▸ **The exercise**
Render the lines of all the entries below as a numbered list, skipping any blank lines. Leave the pictures out of your answer.

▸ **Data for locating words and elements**

╭──

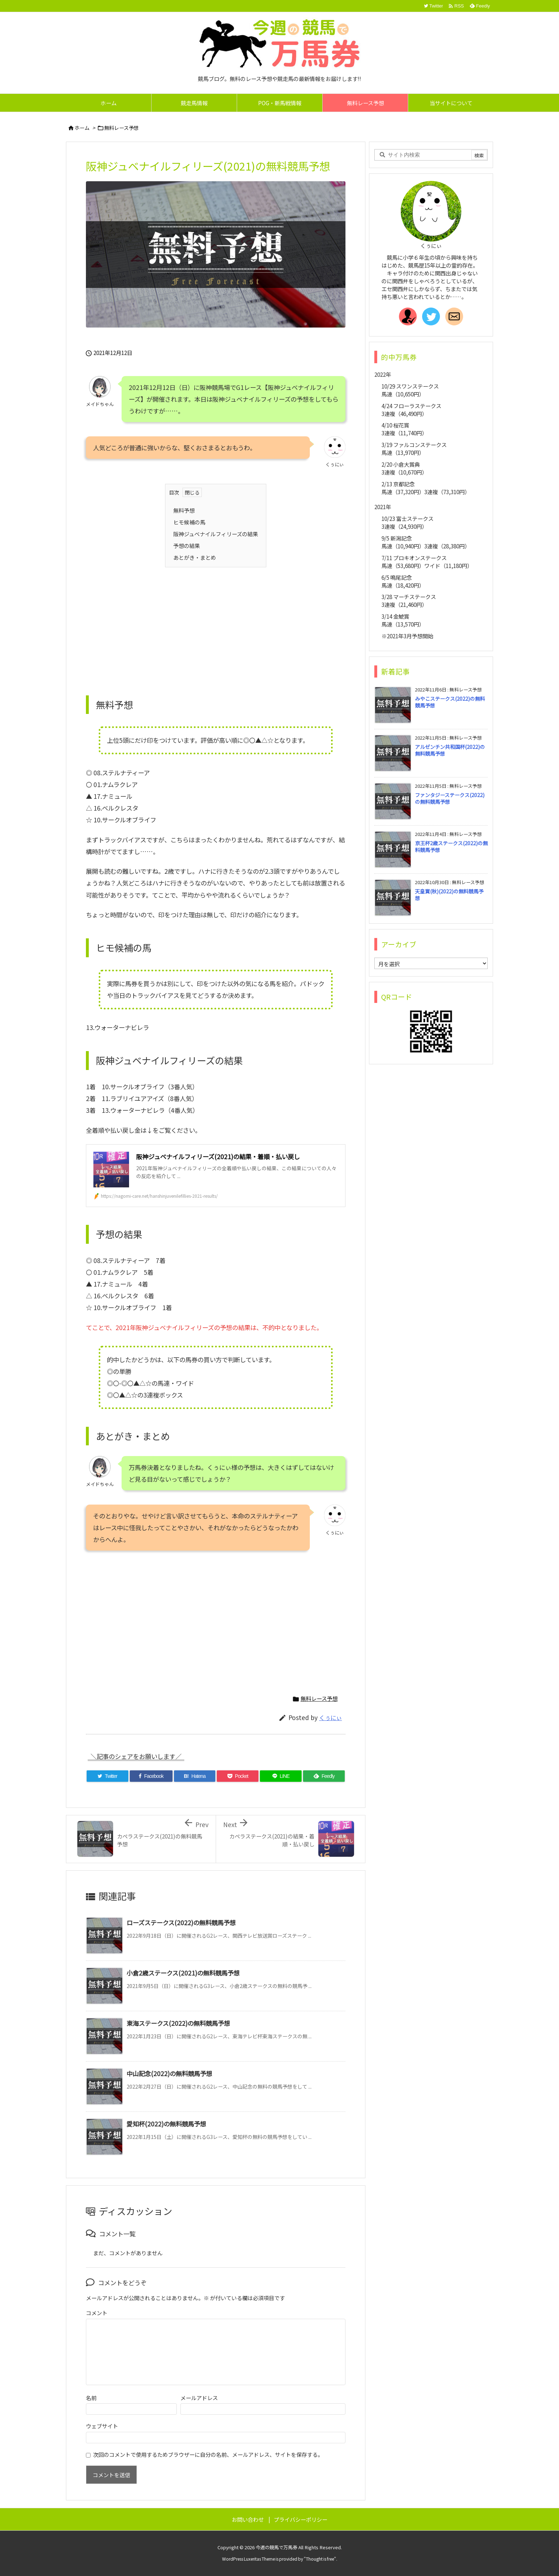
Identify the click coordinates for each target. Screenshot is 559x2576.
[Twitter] (107, 1776)
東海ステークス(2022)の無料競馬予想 (178, 2023)
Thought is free (320, 2559)
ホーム (82, 127)
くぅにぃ (330, 1717)
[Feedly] (324, 1776)
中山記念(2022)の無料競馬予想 (169, 2073)
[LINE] (281, 1776)
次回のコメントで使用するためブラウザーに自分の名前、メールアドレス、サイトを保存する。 (208, 2454)
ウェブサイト (102, 2426)
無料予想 (184, 510)
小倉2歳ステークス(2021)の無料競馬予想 (183, 1972)
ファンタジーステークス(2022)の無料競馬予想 (449, 798)
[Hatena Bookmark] (195, 1776)
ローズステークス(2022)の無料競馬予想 (181, 1922)
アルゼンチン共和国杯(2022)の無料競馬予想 (450, 750)
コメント (96, 2313)
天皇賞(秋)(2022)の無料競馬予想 (449, 895)
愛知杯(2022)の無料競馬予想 (166, 2123)
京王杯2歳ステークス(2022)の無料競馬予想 (451, 847)
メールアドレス (199, 2398)
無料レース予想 (121, 127)
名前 (91, 2398)
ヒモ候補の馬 (189, 522)
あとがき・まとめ (194, 557)
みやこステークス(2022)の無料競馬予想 (450, 702)
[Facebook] (151, 1776)
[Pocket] (237, 1776)
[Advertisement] (215, 624)
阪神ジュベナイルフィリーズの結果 (215, 534)
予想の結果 (186, 545)
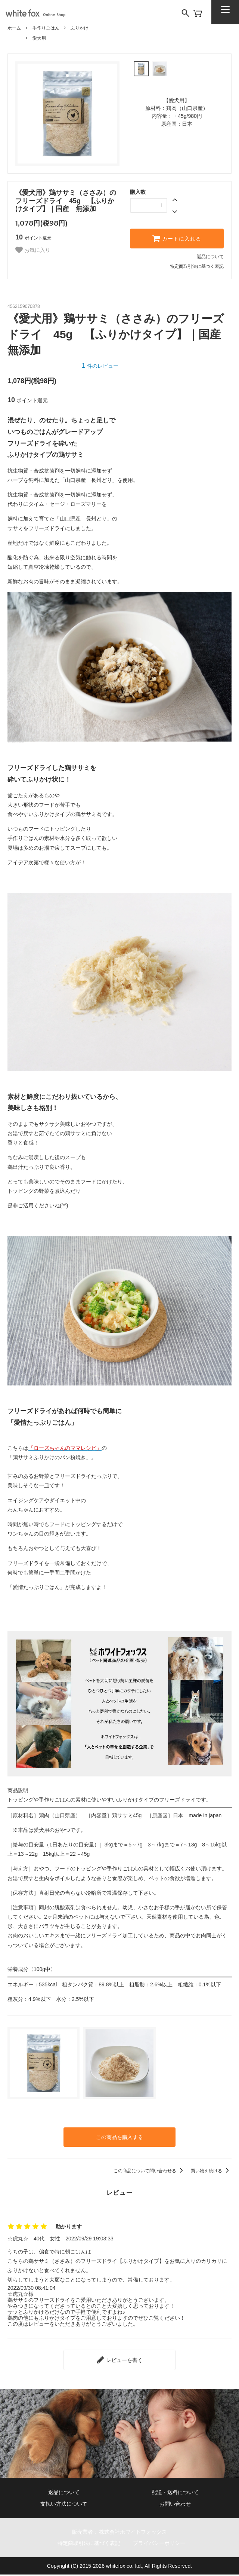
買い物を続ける (211, 2168)
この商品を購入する (119, 2136)
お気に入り (32, 250)
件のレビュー (100, 366)
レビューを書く (119, 2356)
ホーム (14, 28)
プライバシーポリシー (168, 2544)
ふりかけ (80, 28)
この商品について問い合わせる (150, 2168)
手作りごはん (45, 28)
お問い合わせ (175, 2501)
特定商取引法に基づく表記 (197, 266)
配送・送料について (175, 2487)
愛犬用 (39, 38)
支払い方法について (64, 2501)
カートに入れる (176, 238)
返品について (210, 256)
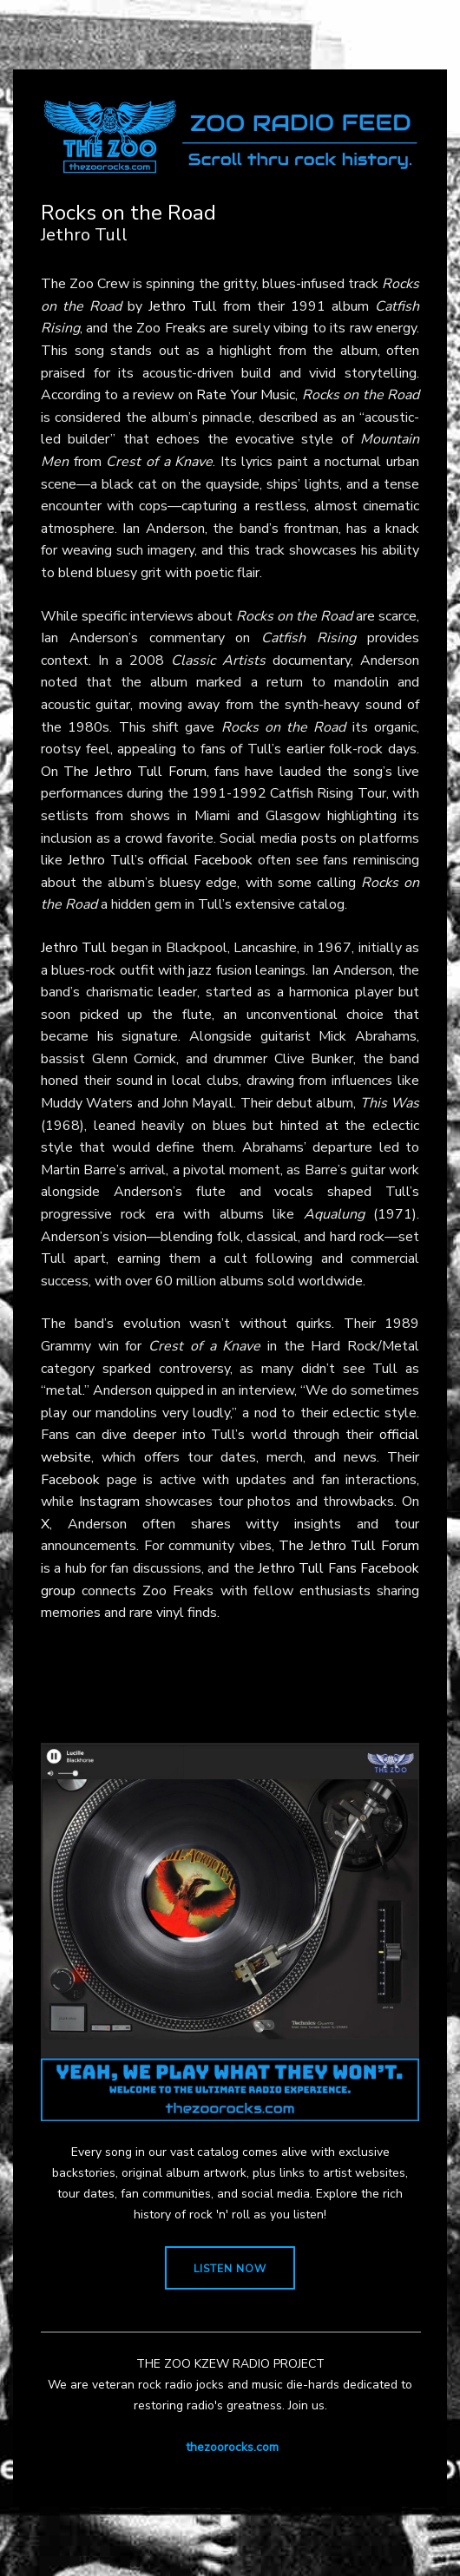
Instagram (109, 1501)
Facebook (70, 1479)
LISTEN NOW (230, 2269)
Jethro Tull (182, 306)
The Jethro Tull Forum (134, 771)
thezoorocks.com (232, 2447)
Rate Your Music (245, 394)
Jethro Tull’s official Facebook (160, 860)
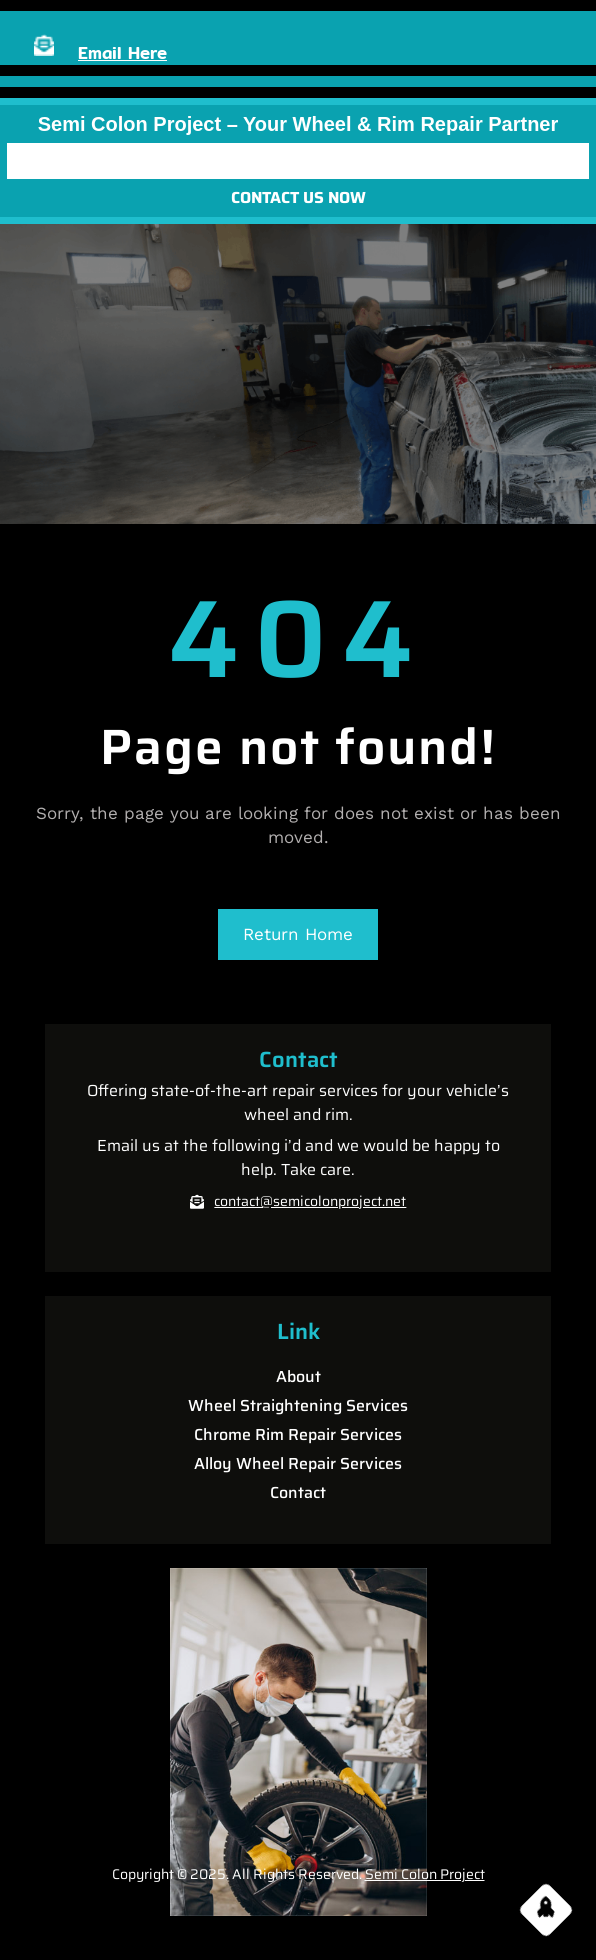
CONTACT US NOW (298, 197)
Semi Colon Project (425, 1874)
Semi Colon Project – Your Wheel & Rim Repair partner (298, 124)
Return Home (298, 934)
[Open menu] (298, 161)
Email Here (122, 52)
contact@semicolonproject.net (310, 1201)
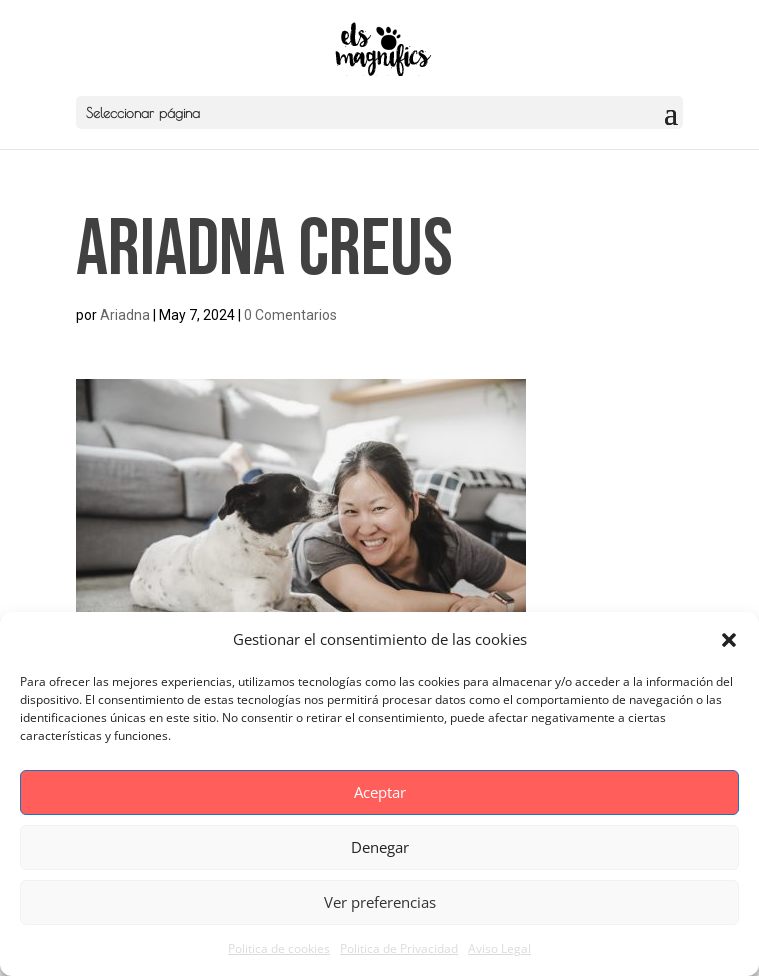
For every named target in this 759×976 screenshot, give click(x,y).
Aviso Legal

╰──

▸ **Response to this task**
1. Identify the click coordinates for each target. Screenshot is 559x2576.
2. [Twitter] (107, 1776)
3. 東海ステークス(2022)の無料競馬予想 (178, 2023)
4. Thought is free (320, 2559)
5. ホーム (82, 127)
6. くぅにぃ (330, 1717)
7. [Feedly] (324, 1776)
8. 中山記念(2022)の無料競馬予想 (169, 2073)
9. [LINE] (281, 1776)
10. 次回のコメントで使用するためブラウザーに自分の名前、メールアドレス、サイトを保存する。 (208, 2454)
11. ウェブサイト (102, 2426)
12. 無料予想 (184, 510)
13. 小倉2歳ステークス(2021)の無料競馬予想 (183, 1972)
14. ファンタジーステークス(2022)の無料競馬予想 (449, 798)
15. [Hatena Bookmark] (195, 1776)
16. ローズステークス(2022)の無料競馬予想 (181, 1922)
17. アルゼンチン共和国杯(2022)の無料競馬予想 (450, 750)
18. コメント (96, 2313)
19. 天皇賞(秋)(2022)の無料競馬予想 (449, 895)
20. 愛知杯(2022)の無料競馬予想 (166, 2123)
21. 京王杯2歳ステークス(2022)の無料競馬予想 (451, 847)
22. メールアドレス (199, 2398)
23. 無料レース予想 (121, 127)
24. 名前 (91, 2398)
25. ヒモ候補の馬 (189, 522)
26. あとがき・まとめ (194, 557)
27. みやこステークス(2022)の無料競馬予想 (450, 702)
28. [Facebook] (151, 1776)
29. [Pocket] (237, 1776)
30. [Advertisement] (215, 624)
31. 阪神ジュベナイルフィリーズの結果 (215, 534)
32. 予想の結果 (186, 545)
33. 買い物を続ける (211, 2168)
34. この商品を購入する (119, 2136)
35. お気に入り (32, 250)
36. 件のレビュー (100, 366)
37. レビューを書く (119, 2356)
38. ホーム (14, 28)
39. プライバシーポリシー (168, 2544)
40. ふりかけ (80, 28)
41. この商品について問い合わせる (150, 2168)
42. 手作りごはん (45, 28)
43. お問い合わせ (175, 2501)
44. 特定商取引法に基づく表記 (197, 266)
45. 配送・送料について (175, 2487)
46. 愛犬用 (39, 38)
47. 支払い方法について (64, 2501)
48. カートに入れる (176, 238)
49. 返品について (210, 256)
50. Instagram (109, 1501)
51. Facebook (70, 1479)
52. LISTEN NOW (230, 2269)
53. Jethro Tull (182, 306)
54. The Jethro Tull Forum (134, 771)
55. thezoorocks.com (232, 2447)
56. Rate Your Music (245, 394)
57. Jethro Tull’s official Facebook (160, 860)
58. CONTACT US NOW (298, 197)
59. Semi Colon Project (425, 1874)
60. Semi Colon Project – Your Wheel & Rim Repair partner (298, 124)
61. Return Home (298, 934)
62. [Open menu] (298, 161)
63. Email Here (122, 52)
64. contact@semicolonproject.net (310, 1201)
65. For every named target in this 759×976 screenshot, give click(x,y).
66. Aviso Legal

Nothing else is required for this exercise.